Находится Борисоглебский монастырь в 18 км от Ростова по направлению к Угличу на небольшой реке Устье. Трудно поверить, что в древности эти тихие обмелевшие заводи были судоходными. Борисоглебский же, который местные жители зовут попросту Борисоглебом, до революции - небольшой уездный городок, а после нее - поселок городского типа. В новейшей истории он славен лишь тем, что вездесущий Зураб Церетели успел отметиться и здесь, установив около автовокзала памятник иноку-воину Пересвету (2006). А так туристы сюда не доезжают, и ничто не нарушает местного оцепенения, больше всего похожего на многовековой летаргический сон.
Однако в Борисоглебском есть удивительный и, главное, неплохо сохранившийся монастырь. Впервые я увидела его в середине 1980-х, и с тех пор мечтала попасть сюда снова. И вот мы до него доехали.
Монастырь основан в 1363 г., он всего на 28 лет моложе знаменитой Троице-Сергиевой лавры, и по преданию, к строительству первой церкви здесь приложил руку Сергий Радонежский. В разное время обитель посещали великие князья и цари, Дмитрий Пожарский и Кузьма Минин. В период Смутного времени польские отряды, придя сюда, не стали ничего разрушать, наоборот, засвидетельствовали почтение местному затворнику Иринарху. К середине XVIII в. Борисоглебский монастырь стал одним из богатейших в России, однако Екатерина II, издавшая указ о секуляризации монастырских земель, подорвала его процветание. Но главный урон монастырю нанесли неграмотные церковные иерархи, весь XIX в. портившие облик древних соборов произвольными перестройками, а затем коммунисты, уничтожившие все колокола. Но, несмотря на все печальные события, Борисоглебский монастырь до сих пор чудо как хорош.
Когда подходишь к Северным воротам, через которые можно попасть внутрь, замираешь, пытаясь понять, куда именно попал. Кажется, среди северных лесов невероятным образом затерялся средневековый западноевропейский феодальный замок с яркими башенками, стерегущими вход. Над ним гроздьями свисает причудливая белокаменная резьба с «гирьками». А сверху расположена высокая надвратная Сретенская церковь (1692). И становится понятен восторг Сартра, притрагивавшегося к створкам этих ворот.



Входим внутрь… Начинает накрапывать дождик. Территория монастыря, спланированная в форме архаичного эллипса (а затем испорченная новыми прирезками), совершенно пустынна. Храмы целы и даже частично покрашены, но общее впечатление печальное: повсюду запустение. В уединенности и незатоптанности, неисхоженности, безусловно, есть своя прелесть, однако ее можно прочувствовать лишь тогда, когда архитектурные памятники не кричат каждой своей деталью о скором разрушении…
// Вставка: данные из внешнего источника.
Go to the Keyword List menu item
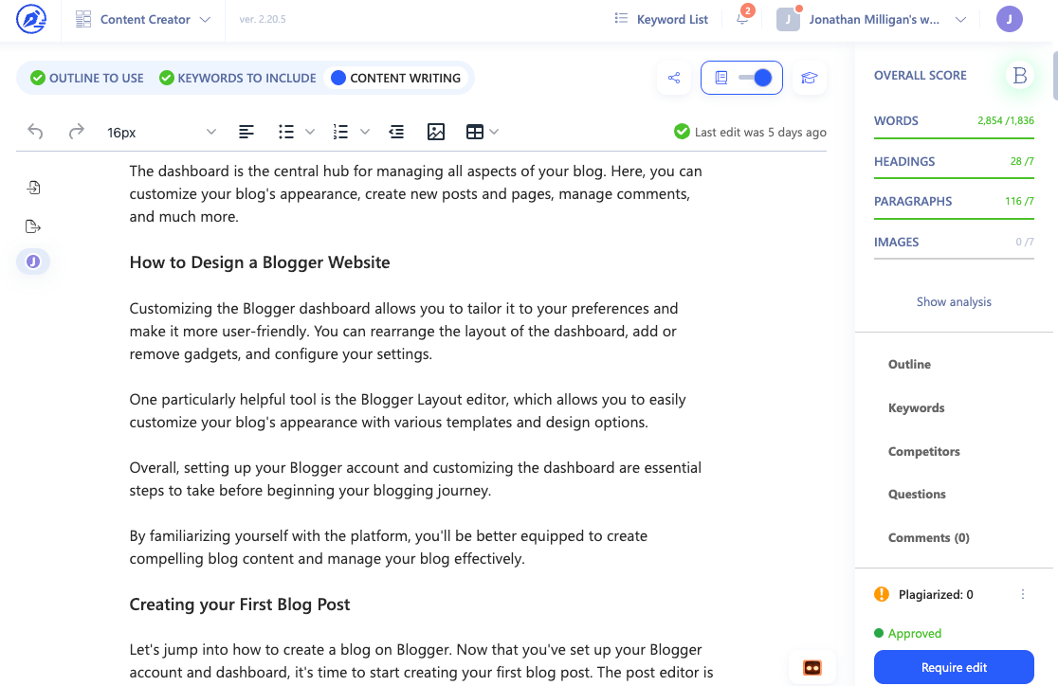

Вдруг за спиной что-то шуршит. Оборачиваюсь. На меня пристально смотрит молодой батюшка лет 35, высокий и крепкий. Видимо, он старается определить, откуда нас сюда занесло. Здороваюсь и говорю: «Мы мимо ехали, остановились посмотреть». Он пожимает плечами, прищуривается и машет рукой, словно обводя ей территорию: «Да, пожалуйста, смотрите», поворачивает направо и скрывается в одном из корпусов. С 1994 г. в Борисоглебском царит двоевластие: часть обители возвращена монахам, которые по примеру своих предшественников откровенно игнорируют древнее наследие, а часть считается филиалом музея «Ростовский Кремль». Такая ситуация нарушает целостность ансамбля и приводит к тому, что каждый здесь делает что-то свое и все вместе не делают ничего. А храмы и кельи тем временем продолжают разрушаться.
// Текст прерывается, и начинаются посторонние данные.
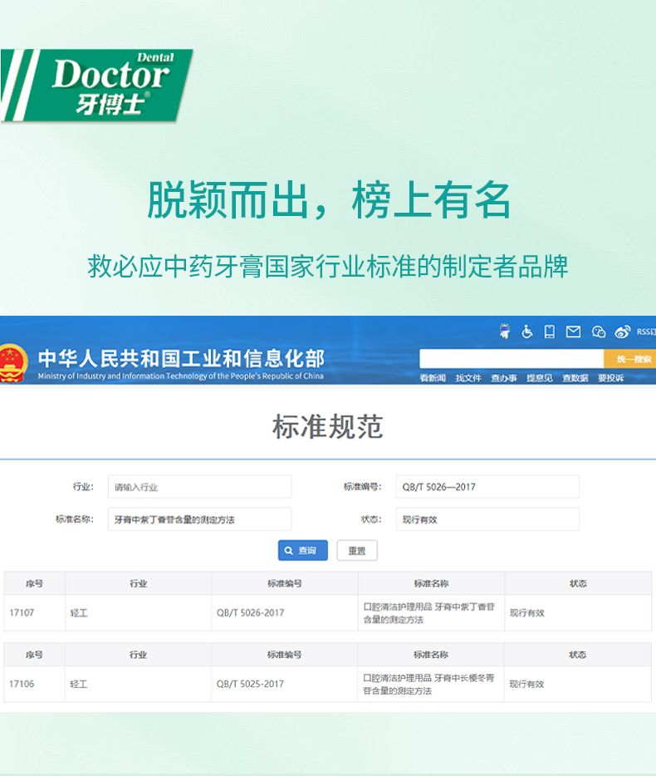Click the 行业 input field
The width and height of the screenshot is (656, 776).
point(199,487)
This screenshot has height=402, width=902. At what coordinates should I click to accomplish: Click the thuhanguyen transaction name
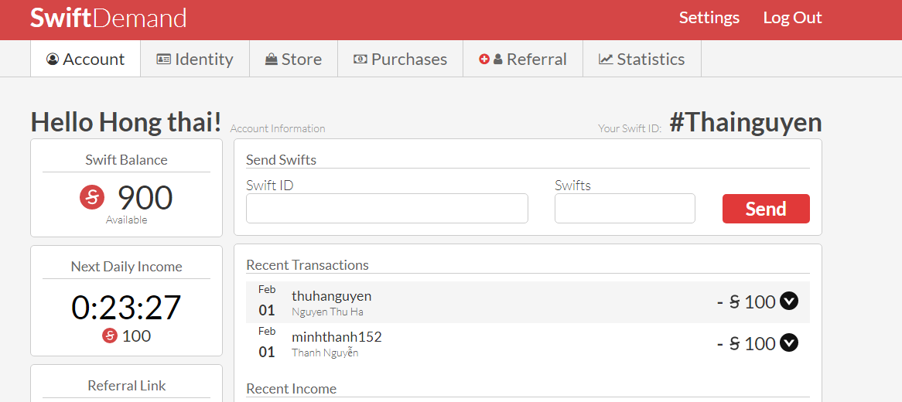click(331, 296)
Прохожу дальше и попадаю к клумбе, на которой буйно цветут сиреневые ирисы. Пейзаж дополняет живописное крылечко с полукруглыми ступенями, словно сошедшее с цветных иллюстраций XIX в. Кажется, сейчас на него выйдет уездный заседатель, пара купцов с окладистыми бородами и первая местная красавица в наряде, купленном втридорога у французских торговцев во время поездки к тетушке в Москву. Крылечко - результат позднейших переделок, а вот храм, к которому оно пристроено - самый старый в монастыре. Это церковь во имя свв. Бориса и Глеба (1522), по легенде, заложена она на месте еще более древней, деревянной, сооруженной по указанию Сергия Радонежского.


А дальше опять изумительная древность - знаменитая Борисоглебская звонница (между 1682 и 1690), построенная по образцу ростовской. Правильное ее наименование - часозвоня, так как часы на ней соединены с колоколами специальными тросами, и оттого называются «часами с боем». Глядя на звонницу, можно только порадоваться. Среди потерь Борисоглебского есть и одно приобретение: судя по фото в Интернете, еще совсем недавно от часов здесь оставалось одно отверстие в стене, а теперь они восстановлены, и черный циферблат сияет свеженькой позолотой.
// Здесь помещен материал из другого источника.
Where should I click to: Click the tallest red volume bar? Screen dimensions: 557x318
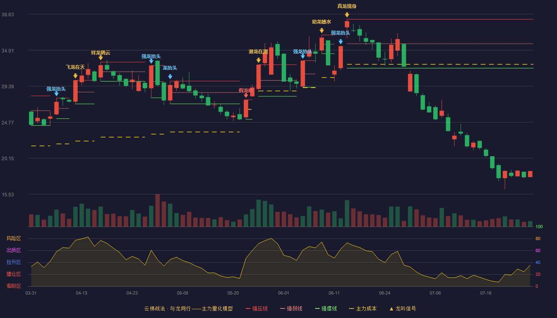(x=158, y=210)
Проходим еще чуть-чуть и нам открывается вид на надвратную Сергиевскую церковь (1679), расположенную точно напротив Сретенской, над Южным входом в монастырь. К этому массивному пятиглавому храму ведет широкая дорога, обсаженная по бокам деревьями, отчего создается впечатление, что стоишь в зеленой аллее. Под Сергиевской церковью темнеет длинный сквозной проход, ведущий за территорию монастыря. Если зайти внутрь и подождать, пока глаза привыкнут к полутьме, обнаружишь удивительную вещь: стены покрыты древними, никем пока еще не тронутыми фресками, возраст которых – более 300 лет.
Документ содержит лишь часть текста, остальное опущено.